### WHAT YOU WILL DO
From the opening line of the records through the line bearing "Task: Click the Classe énergie bars icon", set down every line exactly.

### PROVIDED MATERIAL
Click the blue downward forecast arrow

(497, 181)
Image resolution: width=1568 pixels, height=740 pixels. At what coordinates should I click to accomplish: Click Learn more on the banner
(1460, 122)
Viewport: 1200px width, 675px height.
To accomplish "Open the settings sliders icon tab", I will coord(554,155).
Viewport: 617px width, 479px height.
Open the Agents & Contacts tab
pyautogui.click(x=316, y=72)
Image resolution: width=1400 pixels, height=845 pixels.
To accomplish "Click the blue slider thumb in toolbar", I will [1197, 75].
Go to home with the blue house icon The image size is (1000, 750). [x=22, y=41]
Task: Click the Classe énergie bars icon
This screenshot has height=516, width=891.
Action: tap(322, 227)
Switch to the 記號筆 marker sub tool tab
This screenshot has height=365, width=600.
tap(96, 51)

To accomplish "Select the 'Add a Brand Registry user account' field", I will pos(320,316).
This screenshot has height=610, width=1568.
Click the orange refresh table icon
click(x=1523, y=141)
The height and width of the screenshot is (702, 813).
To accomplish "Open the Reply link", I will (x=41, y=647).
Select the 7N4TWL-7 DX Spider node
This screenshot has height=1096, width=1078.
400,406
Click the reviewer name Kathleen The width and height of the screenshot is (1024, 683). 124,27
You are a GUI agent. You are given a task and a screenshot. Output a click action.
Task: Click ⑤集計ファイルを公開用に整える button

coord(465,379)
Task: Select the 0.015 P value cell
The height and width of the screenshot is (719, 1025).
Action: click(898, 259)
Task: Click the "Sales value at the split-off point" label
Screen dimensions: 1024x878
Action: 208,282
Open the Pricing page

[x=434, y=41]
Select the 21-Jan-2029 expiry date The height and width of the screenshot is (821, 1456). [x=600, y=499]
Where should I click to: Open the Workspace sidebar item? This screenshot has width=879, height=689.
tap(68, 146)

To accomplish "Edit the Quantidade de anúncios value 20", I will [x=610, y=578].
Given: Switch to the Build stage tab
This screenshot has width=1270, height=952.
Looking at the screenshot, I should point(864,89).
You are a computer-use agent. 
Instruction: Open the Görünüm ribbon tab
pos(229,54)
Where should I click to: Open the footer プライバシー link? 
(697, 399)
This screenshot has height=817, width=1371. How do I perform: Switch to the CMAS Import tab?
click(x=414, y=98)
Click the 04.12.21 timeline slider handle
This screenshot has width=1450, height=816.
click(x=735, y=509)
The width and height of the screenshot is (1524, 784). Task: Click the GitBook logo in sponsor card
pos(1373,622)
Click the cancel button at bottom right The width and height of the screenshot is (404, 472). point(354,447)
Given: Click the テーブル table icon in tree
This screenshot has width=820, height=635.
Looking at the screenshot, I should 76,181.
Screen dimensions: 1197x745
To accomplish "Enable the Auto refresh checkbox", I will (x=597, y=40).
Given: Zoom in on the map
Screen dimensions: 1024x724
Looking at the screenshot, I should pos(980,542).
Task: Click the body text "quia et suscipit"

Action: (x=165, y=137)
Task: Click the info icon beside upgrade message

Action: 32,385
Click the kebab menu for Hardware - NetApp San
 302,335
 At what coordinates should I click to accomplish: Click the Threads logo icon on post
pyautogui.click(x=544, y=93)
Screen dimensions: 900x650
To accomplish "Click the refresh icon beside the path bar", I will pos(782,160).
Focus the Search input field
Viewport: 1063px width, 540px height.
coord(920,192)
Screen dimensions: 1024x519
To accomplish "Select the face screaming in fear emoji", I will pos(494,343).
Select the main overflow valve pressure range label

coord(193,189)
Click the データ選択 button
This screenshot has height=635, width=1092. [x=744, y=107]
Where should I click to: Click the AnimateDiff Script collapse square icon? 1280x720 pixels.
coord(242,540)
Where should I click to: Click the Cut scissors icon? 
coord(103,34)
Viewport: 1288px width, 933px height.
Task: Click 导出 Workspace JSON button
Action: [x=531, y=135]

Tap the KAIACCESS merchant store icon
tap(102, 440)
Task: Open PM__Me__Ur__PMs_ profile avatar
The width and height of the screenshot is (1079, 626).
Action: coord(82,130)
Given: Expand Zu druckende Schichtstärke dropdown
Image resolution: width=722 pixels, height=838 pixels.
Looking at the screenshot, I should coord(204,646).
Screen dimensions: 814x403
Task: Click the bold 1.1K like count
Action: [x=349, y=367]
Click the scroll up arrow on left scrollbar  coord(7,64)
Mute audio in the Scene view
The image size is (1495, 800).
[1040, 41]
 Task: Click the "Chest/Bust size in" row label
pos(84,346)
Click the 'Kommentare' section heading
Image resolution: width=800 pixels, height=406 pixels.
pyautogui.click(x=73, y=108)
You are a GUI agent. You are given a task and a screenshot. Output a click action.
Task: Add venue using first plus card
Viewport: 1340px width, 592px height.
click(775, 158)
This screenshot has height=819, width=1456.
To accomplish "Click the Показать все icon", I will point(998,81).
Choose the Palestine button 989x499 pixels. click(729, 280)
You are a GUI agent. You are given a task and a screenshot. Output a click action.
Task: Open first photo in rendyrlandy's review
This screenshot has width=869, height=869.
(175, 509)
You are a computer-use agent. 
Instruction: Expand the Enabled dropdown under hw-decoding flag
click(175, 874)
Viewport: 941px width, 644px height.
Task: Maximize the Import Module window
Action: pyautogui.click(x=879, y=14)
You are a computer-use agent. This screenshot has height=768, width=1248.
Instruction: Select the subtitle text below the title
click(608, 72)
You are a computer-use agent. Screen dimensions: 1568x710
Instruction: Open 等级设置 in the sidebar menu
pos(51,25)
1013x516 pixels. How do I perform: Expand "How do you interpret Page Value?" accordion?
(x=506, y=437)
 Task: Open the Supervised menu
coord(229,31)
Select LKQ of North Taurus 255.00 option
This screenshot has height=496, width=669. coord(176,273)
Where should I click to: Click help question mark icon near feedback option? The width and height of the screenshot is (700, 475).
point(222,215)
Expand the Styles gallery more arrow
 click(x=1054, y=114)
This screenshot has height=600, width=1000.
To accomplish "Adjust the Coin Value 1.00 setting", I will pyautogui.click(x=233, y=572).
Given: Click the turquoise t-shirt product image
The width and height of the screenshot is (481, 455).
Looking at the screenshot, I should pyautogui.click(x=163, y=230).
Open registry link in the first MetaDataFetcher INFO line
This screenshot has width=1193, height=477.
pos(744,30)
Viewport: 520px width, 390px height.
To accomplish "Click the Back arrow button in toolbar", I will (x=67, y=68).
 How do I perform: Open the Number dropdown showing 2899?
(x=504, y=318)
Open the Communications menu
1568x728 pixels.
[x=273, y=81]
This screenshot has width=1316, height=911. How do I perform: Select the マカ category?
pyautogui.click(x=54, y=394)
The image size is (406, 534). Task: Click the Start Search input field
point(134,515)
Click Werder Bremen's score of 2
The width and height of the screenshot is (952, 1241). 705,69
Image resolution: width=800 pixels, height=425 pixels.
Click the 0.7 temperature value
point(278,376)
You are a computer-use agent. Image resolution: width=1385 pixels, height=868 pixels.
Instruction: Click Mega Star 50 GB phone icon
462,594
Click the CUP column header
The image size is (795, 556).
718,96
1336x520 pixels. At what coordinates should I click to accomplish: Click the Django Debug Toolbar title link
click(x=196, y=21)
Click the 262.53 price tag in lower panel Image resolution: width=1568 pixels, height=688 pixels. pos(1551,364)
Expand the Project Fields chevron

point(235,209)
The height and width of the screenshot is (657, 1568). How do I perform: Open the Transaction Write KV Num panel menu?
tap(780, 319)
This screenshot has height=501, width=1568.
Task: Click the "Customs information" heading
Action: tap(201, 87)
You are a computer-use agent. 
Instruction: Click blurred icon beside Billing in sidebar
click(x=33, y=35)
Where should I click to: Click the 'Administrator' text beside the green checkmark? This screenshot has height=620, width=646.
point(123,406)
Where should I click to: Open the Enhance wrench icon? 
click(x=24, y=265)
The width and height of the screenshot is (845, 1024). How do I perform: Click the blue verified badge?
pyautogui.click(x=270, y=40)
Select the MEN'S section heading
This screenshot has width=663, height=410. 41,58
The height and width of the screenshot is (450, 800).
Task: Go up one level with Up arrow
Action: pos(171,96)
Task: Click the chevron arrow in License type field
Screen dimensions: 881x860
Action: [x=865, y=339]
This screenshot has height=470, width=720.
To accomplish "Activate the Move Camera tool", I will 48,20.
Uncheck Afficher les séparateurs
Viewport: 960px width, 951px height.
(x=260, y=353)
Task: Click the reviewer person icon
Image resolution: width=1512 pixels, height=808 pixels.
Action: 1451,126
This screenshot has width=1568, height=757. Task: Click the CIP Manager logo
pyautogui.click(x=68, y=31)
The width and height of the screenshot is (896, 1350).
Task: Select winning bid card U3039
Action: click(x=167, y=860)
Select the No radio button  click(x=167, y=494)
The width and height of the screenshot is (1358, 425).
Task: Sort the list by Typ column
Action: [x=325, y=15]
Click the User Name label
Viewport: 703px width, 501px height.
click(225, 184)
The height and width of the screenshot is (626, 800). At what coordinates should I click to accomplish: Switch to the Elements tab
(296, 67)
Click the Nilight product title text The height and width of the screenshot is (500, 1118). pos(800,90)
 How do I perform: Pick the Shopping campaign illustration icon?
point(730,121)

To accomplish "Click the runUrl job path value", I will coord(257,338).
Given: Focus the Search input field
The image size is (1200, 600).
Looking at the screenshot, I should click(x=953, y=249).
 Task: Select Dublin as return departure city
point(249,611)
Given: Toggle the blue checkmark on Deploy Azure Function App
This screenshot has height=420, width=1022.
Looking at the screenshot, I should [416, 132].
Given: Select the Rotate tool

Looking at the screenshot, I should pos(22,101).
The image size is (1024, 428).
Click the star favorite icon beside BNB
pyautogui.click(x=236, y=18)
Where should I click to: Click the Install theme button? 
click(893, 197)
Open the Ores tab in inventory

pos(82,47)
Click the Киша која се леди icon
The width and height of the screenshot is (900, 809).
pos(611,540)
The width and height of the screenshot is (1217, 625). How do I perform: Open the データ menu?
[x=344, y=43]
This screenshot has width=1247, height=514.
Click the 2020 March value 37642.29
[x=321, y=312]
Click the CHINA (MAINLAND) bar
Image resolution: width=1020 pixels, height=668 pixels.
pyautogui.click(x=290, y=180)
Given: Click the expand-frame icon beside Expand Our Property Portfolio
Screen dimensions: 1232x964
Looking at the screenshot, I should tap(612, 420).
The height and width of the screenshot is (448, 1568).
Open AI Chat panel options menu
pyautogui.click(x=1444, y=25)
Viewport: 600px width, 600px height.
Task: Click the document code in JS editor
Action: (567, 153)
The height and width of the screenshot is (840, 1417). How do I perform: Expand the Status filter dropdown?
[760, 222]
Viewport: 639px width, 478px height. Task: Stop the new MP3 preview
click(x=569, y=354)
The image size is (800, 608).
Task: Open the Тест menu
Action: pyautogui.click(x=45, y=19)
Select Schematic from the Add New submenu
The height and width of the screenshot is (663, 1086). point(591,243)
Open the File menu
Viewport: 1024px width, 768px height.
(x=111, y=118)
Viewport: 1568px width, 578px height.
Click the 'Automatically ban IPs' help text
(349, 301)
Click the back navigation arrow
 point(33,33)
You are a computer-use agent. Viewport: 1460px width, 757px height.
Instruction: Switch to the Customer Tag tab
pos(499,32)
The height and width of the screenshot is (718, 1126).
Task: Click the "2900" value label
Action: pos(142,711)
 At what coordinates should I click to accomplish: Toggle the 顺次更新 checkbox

### ANSWER SPACE
Click the blue downward forecast arrow

(497, 181)
Image resolution: width=1568 pixels, height=740 pixels. At what coordinates should I click to accomplish: Click Learn more on the banner
(1460, 122)
Viewport: 1200px width, 675px height.
To accomplish "Open the settings sliders icon tab", I will coord(554,155).
Viewport: 617px width, 479px height.
Open the Agents & Contacts tab
pyautogui.click(x=316, y=72)
Image resolution: width=1400 pixels, height=845 pixels.
To accomplish "Click the blue slider thumb in toolbar", I will [1197, 75].
Go to home with the blue house icon The image size is (1000, 750). [x=22, y=41]
Task: Click the Classe énergie bars icon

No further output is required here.